[Stored data]

..........

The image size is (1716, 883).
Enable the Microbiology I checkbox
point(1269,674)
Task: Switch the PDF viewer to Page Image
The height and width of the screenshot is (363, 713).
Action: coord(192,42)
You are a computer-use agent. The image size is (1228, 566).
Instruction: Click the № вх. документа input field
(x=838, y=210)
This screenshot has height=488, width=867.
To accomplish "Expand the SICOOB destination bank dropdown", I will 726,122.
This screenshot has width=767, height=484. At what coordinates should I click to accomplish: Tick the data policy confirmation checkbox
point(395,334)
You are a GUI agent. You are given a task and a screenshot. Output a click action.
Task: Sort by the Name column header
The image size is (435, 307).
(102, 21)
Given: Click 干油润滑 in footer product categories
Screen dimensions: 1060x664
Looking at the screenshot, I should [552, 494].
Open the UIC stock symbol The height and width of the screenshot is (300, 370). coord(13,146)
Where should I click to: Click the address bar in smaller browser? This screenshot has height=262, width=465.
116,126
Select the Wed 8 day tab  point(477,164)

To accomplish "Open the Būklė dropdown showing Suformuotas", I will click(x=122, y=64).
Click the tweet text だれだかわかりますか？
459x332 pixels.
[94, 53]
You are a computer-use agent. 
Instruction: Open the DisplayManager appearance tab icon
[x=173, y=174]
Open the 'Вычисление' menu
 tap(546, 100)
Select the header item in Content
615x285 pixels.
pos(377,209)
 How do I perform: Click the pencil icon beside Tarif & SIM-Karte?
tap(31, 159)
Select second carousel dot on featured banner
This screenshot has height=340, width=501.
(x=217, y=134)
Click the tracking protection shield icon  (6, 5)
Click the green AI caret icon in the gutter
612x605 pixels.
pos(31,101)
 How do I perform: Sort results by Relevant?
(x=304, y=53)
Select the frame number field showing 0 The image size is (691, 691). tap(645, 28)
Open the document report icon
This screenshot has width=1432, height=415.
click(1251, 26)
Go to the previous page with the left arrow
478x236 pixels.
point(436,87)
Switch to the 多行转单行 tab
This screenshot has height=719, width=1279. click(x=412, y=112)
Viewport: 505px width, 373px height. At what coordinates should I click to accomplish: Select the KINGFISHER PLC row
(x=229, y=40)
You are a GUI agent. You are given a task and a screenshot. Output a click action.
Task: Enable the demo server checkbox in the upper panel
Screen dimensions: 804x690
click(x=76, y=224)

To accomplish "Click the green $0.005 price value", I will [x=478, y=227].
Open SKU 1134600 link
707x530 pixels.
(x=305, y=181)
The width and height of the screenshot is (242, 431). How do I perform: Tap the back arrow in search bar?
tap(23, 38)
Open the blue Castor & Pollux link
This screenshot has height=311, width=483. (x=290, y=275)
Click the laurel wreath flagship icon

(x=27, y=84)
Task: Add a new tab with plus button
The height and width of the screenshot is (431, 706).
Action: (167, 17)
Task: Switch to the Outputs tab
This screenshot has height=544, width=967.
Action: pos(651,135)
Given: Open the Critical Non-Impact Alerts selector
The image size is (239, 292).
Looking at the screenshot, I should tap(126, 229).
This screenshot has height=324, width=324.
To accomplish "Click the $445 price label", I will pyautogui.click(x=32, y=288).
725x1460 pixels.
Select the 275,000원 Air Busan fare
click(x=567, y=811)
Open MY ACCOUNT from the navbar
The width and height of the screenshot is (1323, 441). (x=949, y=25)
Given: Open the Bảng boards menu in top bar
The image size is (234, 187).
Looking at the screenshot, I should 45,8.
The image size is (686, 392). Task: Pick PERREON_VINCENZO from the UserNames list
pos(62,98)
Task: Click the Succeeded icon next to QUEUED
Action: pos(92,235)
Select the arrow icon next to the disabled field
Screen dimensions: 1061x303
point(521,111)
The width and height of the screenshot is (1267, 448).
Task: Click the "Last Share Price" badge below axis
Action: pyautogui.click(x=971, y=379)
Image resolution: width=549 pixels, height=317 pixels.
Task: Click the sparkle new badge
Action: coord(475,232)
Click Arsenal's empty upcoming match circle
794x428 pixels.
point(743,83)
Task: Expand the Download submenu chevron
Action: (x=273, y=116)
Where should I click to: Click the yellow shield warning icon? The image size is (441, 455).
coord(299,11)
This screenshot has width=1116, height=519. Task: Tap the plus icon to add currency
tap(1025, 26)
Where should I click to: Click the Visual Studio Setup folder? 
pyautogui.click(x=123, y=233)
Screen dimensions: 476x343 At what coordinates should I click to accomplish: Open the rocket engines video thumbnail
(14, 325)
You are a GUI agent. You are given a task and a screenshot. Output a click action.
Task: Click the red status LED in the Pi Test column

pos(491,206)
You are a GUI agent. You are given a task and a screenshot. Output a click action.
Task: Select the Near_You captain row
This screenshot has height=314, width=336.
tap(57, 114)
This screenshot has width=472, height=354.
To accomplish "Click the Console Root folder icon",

..........

### Task goal
Could you output all of the records above exactly as given?

### Response box
The image size is (1716, 883).
Enable the Microbiology I checkbox
point(1269,674)
Task: Switch the PDF viewer to Page Image
The height and width of the screenshot is (363, 713).
Action: coord(192,42)
You are a computer-use agent. The image size is (1228, 566).
Instruction: Click the № вх. документа input field
(x=838, y=210)
This screenshot has height=488, width=867.
To accomplish "Expand the SICOOB destination bank dropdown", I will 726,122.
This screenshot has width=767, height=484. At what coordinates should I click to accomplish: Tick the data policy confirmation checkbox
point(395,334)
You are a GUI agent. You are given a task and a screenshot. Output a click action.
Task: Sort by the Name column header
The image size is (435, 307).
(102, 21)
Given: Click 干油润滑 in footer product categories
Screen dimensions: 1060x664
Looking at the screenshot, I should [552, 494].
Open the UIC stock symbol The height and width of the screenshot is (300, 370). coord(13,146)
Where should I click to: Click the address bar in smaller browser? This screenshot has height=262, width=465.
116,126
Select the Wed 8 day tab  point(477,164)

To accomplish "Open the Būklė dropdown showing Suformuotas", I will click(x=122, y=64).
Click the tweet text だれだかわかりますか？
459x332 pixels.
[94, 53]
You are a computer-use agent. 
Instruction: Open the DisplayManager appearance tab icon
[x=173, y=174]
Open the 'Вычисление' menu
 tap(546, 100)
Select the header item in Content
615x285 pixels.
pos(377,209)
 How do I perform: Click the pencil icon beside Tarif & SIM-Karte?
tap(31, 159)
Select second carousel dot on featured banner
This screenshot has height=340, width=501.
(x=217, y=134)
Click the tracking protection shield icon  (6, 5)
Click the green AI caret icon in the gutter
612x605 pixels.
pos(31,101)
 How do I perform: Sort results by Relevant?
(x=304, y=53)
Select the frame number field showing 0 The image size is (691, 691). tap(645, 28)
Open the document report icon
This screenshot has width=1432, height=415.
click(1251, 26)
Go to the previous page with the left arrow
478x236 pixels.
point(436,87)
Switch to the 多行转单行 tab
This screenshot has height=719, width=1279. click(x=412, y=112)
Viewport: 505px width, 373px height. At what coordinates should I click to accomplish: Select the KINGFISHER PLC row
(x=229, y=40)
You are a GUI agent. You are given a task and a screenshot. Output a click action.
Task: Enable the demo server checkbox in the upper panel
Screen dimensions: 804x690
click(x=76, y=224)

To accomplish "Click the green $0.005 price value", I will [x=478, y=227].
Open SKU 1134600 link
707x530 pixels.
(x=305, y=181)
The width and height of the screenshot is (242, 431). How do I perform: Tap the back arrow in search bar?
tap(23, 38)
Open the blue Castor & Pollux link
This screenshot has height=311, width=483. (x=290, y=275)
Click the laurel wreath flagship icon

(x=27, y=84)
Task: Add a new tab with plus button
The height and width of the screenshot is (431, 706).
Action: (167, 17)
Task: Switch to the Outputs tab
This screenshot has height=544, width=967.
Action: pos(651,135)
Given: Open the Critical Non-Impact Alerts selector
The image size is (239, 292).
Looking at the screenshot, I should tap(126, 229).
This screenshot has height=324, width=324.
To accomplish "Click the $445 price label", I will pyautogui.click(x=32, y=288).
725x1460 pixels.
Select the 275,000원 Air Busan fare
click(x=567, y=811)
Open MY ACCOUNT from the navbar
The width and height of the screenshot is (1323, 441). (x=949, y=25)
Given: Open the Bảng boards menu in top bar
The image size is (234, 187).
Looking at the screenshot, I should 45,8.
The image size is (686, 392). Task: Pick PERREON_VINCENZO from the UserNames list
pos(62,98)
Task: Click the Succeeded icon next to QUEUED
Action: pos(92,235)
Select the arrow icon next to the disabled field
Screen dimensions: 1061x303
point(521,111)
The width and height of the screenshot is (1267, 448).
Task: Click the "Last Share Price" badge below axis
Action: pyautogui.click(x=971, y=379)
Image resolution: width=549 pixels, height=317 pixels.
Task: Click the sparkle new badge
Action: coord(475,232)
Click Arsenal's empty upcoming match circle
794x428 pixels.
point(743,83)
Task: Expand the Download submenu chevron
Action: (x=273, y=116)
Where should I click to: Click the yellow shield warning icon? The image size is (441, 455).
coord(299,11)
This screenshot has width=1116, height=519. Task: Tap the plus icon to add currency
tap(1025, 26)
Where should I click to: Click the Visual Studio Setup folder? 
pyautogui.click(x=123, y=233)
Screen dimensions: 476x343 At what coordinates should I click to accomplish: Open the rocket engines video thumbnail
(14, 325)
You are a GUI agent. You are given a task and a screenshot. Output a click action.
Task: Click the red status LED in the Pi Test column

pos(491,206)
You are a GUI agent. You are given a task and a screenshot. Output a click action.
Task: Select the Near_You captain row
This screenshot has height=314, width=336.
tap(57, 114)
This screenshot has width=472, height=354.
To accomplish "Click the Console Root folder icon",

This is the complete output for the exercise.